Google's search box redesign: first major update in 25 years brings AI conversations
The iconic white rectangle becomes a multimodal AI portal accepting images, PDFs, and videos.
At its I/O developer conference, Google announced the most significant redesign of its search box in a quarter century. The familiar thin white rectangle and blinking cursor are being replaced by a dynamic, AI-powered interface that transforms the search experience from fragmented keywords into open-ended, multimodal conversations. Users can now upload images, PDFs, videos, or drag in content from open Chrome tabs directly into the search box, eliminating the extra steps previously required to access these features via AI Mode. Liz Reid, Google's VP and head of Search, called it "the biggest upgrade to our iconic search box since its debut over 25 years ago." The box also dynamically expands to accommodate longer, more conversational queries, encouraging users to articulate complex questions in detail. Additionally, Google is deploying an AI-powered query suggestion system that goes beyond autocomplete, essentially coaching users toward the kind of nuanced questions that AI Mode handles best. This redesign is the clearest signal yet that Google views the future of its flagship product as an interface where users hold open-ended conversations with an AI system backed by the entire web.

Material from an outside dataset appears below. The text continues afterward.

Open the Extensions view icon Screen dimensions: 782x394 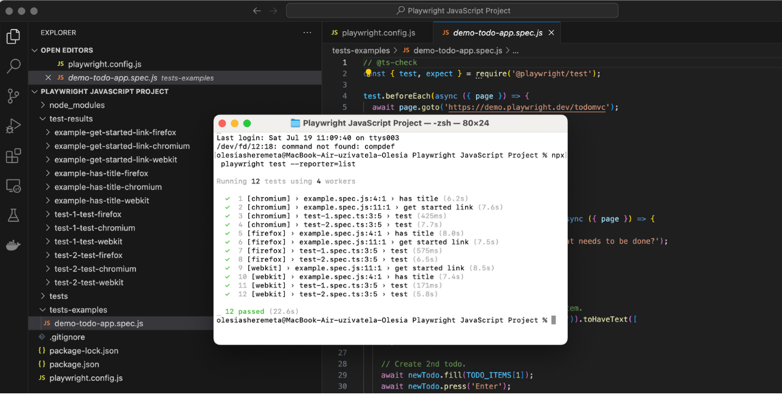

Behind the scenes, the architectural change is equally consequential. Google is unifying AI Overviews and AI Mode into a single, seamless search flow, removing the friction that previously forced users to choose between a traditional results page and an AI-forward experience. The new search box starts rolling out immediately in all countries and languages where AI Mode is available. The announcement came alongside other major news—new Gemini models, a personal AI agent called Spark, an intelligent shopping cart, and a reimagined developer platform—but the search box redesign may prove the most impactful. It fundamentally shifts user expectations and behavior, moving from fragmented keyword entry to rich, conversational queries. For Alphabet, which generates the vast majority of its revenue from search, this change represents both an enormous opportunity and a risk, as it redefines how billions of users interact with its core product every day.
- Search box now accepts text, images, PDFs, videos, and Chrome tabs as direct inputs.
- AI Overviews and AI Mode merged into one seamless flow, eliminating separate interfaces.
- New AI-powered query suggestion system coaches users to form complex, detailed questions.
Why It Matters
Redefines how billions search daily, shifting from keywords to multimodal AI conversations—a fundamental change for Google's revenue engine.